Top of Material supplied
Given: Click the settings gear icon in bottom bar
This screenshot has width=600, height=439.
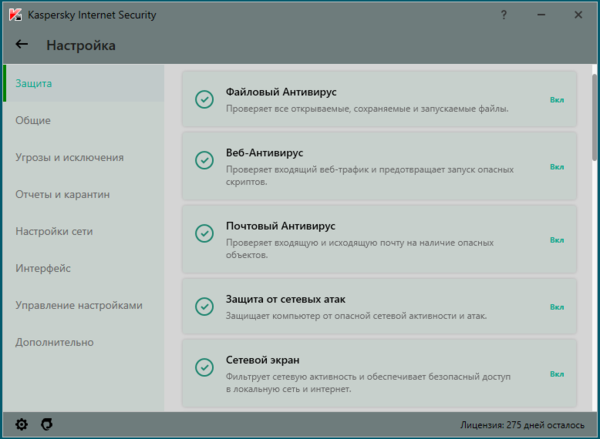Looking at the screenshot, I should (x=22, y=425).
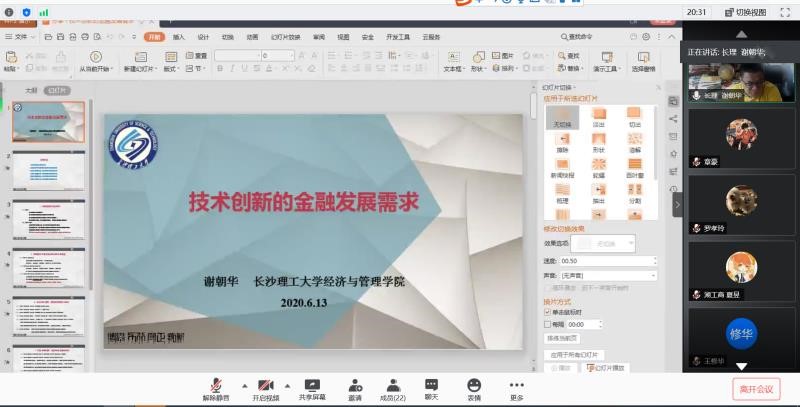This screenshot has height=407, width=800.
Task: Expand audio options arrow beside the microphone
Action: [x=242, y=384]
Bottom of Material supplied
- Your objective
Output every record above exactly, leaving out the pictures.

- Response area
Given: Click the settings gear icon in bottom bar
This screenshot has width=600, height=439.
Looking at the screenshot, I should (x=22, y=425).
This screenshot has height=407, width=800.
Task: Expand audio options arrow beside the microphone
Action: [x=242, y=384]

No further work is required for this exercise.